RHEA

While she is most commonly known as the mother of Zeus and the Olympian deities, Rhea is actually a much older Goddess. 

Originally Cretan, Rhea was worshipped as an Earth Goddess and embodiment of the mountains.  With the movement of the ancient peoples, Rhea became assimilated with Cybele, an Anatolian Mother Goddess (“Mountain Mother”), and when the Greeks arrived, she was recognized as the Queen and Mother of the Gods. 

Because the Greeks were already moving towards a male dominant philosophy, Rhea was married off to her younger brother, Chronos (Saturn to the Romans), a god associated with time (“Father Time”).  Together, these two Titans birthed the six Olympian deities: Hestia, Demeter, Hera, Hades, Poseidon, and Zeus. 
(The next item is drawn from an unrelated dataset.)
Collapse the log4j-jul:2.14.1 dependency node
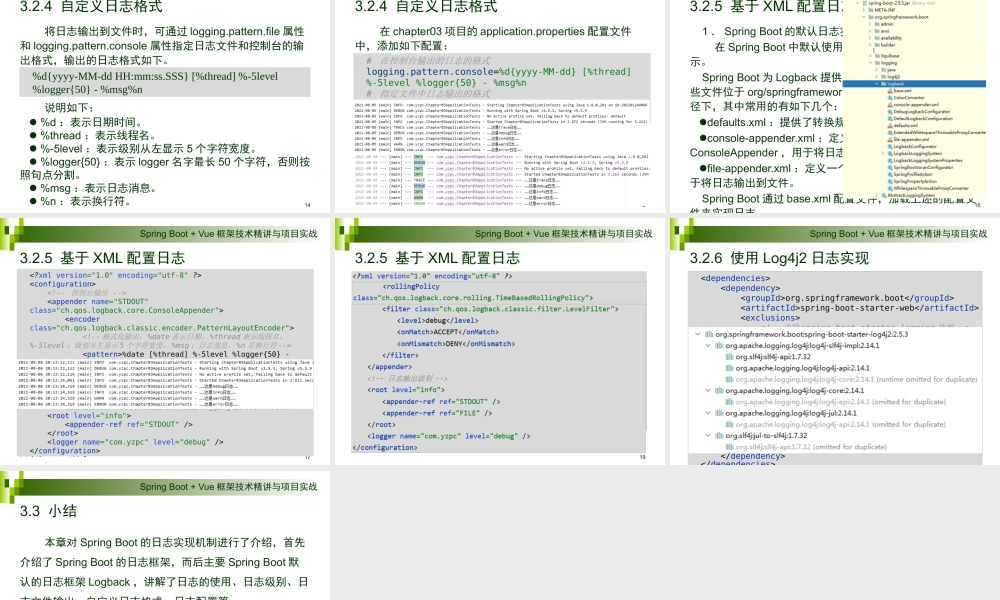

As the story goes, Chronos learned that he was destined to be overthrown by one of his children so he swallowed them up as they were born.  All, that is, except the last.  Rhea managed to hide Zeus away and instead gave Chronos a stone wrapped in a blanket to swallow.  The stone caused Chronos to vomit up all his children and, with Zeus (who was protected and raised in his mother’s homeland of Crete ), they overthrew the Titans and established the reign of the Olympian Gods.  As the mother of this monumental shift, Rhea was recognized as a Goddess of Generations. 

Rhea’s name is etymologically associated with “flow”, “discharge”, and “ease”.  The “flow” has been variously associated with menstrual blood and/or milk (Rhea as mother), but the reason for the Greek pairing of Rhea with Chronos is that the “flow” of Rhea’s name infers time.  Living in time with the Goddess, following her flow, promises an ease in life.  

Rhea does fulfill the idea of a mother archetype, but it is important to note that she is an Elder Mother.  She is usually depicted as a matron, a mother of grown children.  She is the Mother of Generations, the Mother of the King, and the Mother of Time.  Her milk is the Milky Way (the Cancer/Capricorn axis in the zodiac is where the Milky Way crosses the ecliptic, marking the gates in and out of incarnation; cosmic death and rebirth.  See posts Yule Blessings and Holle) and her child is the sky god, the Sun King, represented by the lions that honour her and pull her celestial chariot.

While Frau Holle is the Goddess of Midwinter, ushering in the new cycle and marking the birth of the Sun, it is Rhea that cares for this newborn Sun, ensuring he is fed (milk) and supported, to grow into the King he is destined to be. 

Furthermore, it is while the sun is activating Rhea’s energies in the Girdle of the Goddess that the new Gregorian calendar year begins.  Time shifts and flows… Happy New Rhea!